To confirm his new hypothesis, he exposed the dogs to an array of bacterial cultures, some of which included the bacteria known to cause HLB. The dogs were able to identify those, too. Gottwald now believes that when the dogs identify citrus tree as infected with HLB, it's because they are picking up the actual scent of the bacteria within it. 

If that's the case, it would provide a powerful argument for immediate and mandatory removal of suspect trees very early in the disease process: The dogs would providing direct evidence of infection. From a regulatory standpoint, it should be no different from a positive DNA test result.

The current risk-based HLB survey being conducted throughout the state — consisting of systematic collection of plant tissue and psyllid samples for DNA testing — has been heavily weighted toward urban areas, which is how the exploding epidemic in Los Angeles, Orange and Riverside counties was discovered. The current tally of HLB-positive trees removed there now exceeds 1,200, all of them in urban yards. 

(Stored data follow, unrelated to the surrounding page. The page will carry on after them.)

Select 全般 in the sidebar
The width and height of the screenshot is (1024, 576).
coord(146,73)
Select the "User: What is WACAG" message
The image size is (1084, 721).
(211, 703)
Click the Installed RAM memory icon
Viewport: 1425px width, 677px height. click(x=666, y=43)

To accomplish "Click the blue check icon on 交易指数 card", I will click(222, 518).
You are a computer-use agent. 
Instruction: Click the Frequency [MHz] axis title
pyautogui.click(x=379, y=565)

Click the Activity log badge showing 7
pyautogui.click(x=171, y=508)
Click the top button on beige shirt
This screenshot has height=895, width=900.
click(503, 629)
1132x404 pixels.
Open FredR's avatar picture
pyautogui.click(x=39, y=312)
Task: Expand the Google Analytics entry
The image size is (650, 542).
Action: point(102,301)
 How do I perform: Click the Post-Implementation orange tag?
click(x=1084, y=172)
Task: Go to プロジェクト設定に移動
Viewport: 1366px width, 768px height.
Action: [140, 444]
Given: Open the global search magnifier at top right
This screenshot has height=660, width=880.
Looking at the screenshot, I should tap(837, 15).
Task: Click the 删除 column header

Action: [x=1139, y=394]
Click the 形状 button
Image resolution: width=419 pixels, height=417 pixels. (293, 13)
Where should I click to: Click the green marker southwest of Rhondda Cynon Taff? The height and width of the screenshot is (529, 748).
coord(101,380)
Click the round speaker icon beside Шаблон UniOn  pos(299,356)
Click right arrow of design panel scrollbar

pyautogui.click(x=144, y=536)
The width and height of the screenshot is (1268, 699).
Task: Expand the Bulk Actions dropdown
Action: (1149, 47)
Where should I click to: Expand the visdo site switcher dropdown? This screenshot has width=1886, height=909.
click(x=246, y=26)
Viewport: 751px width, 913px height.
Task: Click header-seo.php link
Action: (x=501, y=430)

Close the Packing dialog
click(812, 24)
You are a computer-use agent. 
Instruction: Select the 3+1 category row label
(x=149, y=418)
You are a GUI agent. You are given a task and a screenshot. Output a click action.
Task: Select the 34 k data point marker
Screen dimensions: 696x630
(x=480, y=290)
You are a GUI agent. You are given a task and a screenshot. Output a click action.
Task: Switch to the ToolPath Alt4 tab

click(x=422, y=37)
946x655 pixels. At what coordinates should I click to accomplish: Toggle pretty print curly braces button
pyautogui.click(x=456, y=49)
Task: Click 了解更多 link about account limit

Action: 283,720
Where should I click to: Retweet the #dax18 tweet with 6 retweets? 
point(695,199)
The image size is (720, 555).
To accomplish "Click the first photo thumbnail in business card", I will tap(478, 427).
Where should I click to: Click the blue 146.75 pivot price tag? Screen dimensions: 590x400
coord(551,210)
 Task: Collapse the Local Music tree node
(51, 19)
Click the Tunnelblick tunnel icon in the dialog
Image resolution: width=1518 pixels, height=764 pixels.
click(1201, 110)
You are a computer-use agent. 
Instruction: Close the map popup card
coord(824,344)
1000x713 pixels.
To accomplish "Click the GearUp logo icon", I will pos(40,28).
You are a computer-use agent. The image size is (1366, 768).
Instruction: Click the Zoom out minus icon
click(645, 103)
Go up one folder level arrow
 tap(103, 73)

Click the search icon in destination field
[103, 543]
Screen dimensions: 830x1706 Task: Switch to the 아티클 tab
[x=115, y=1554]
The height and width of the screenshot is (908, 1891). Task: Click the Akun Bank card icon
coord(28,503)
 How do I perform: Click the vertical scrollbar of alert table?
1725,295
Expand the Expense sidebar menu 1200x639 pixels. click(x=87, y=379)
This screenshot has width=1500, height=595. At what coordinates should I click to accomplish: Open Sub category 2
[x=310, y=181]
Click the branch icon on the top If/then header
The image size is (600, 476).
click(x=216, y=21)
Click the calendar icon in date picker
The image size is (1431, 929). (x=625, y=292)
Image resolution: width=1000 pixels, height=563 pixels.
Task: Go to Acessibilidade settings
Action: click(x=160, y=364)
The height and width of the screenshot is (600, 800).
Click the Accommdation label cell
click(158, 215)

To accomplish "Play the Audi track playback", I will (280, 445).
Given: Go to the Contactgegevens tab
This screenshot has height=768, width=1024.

Less attention has been paid, however, to rigorous surveying of commercial groves. This places an imperative on arranging for trained dogs and handlers, now based in Florida,  to begin their work here. Nothing is more important than finding HLB in commercial groves while it is early enough for tree removal to stop or slow the spread of the epidemic. The CRISPR research has opened the door to an entirely new array of potential weapons against HLB, but the citrus industry needs to survive long enough to use them.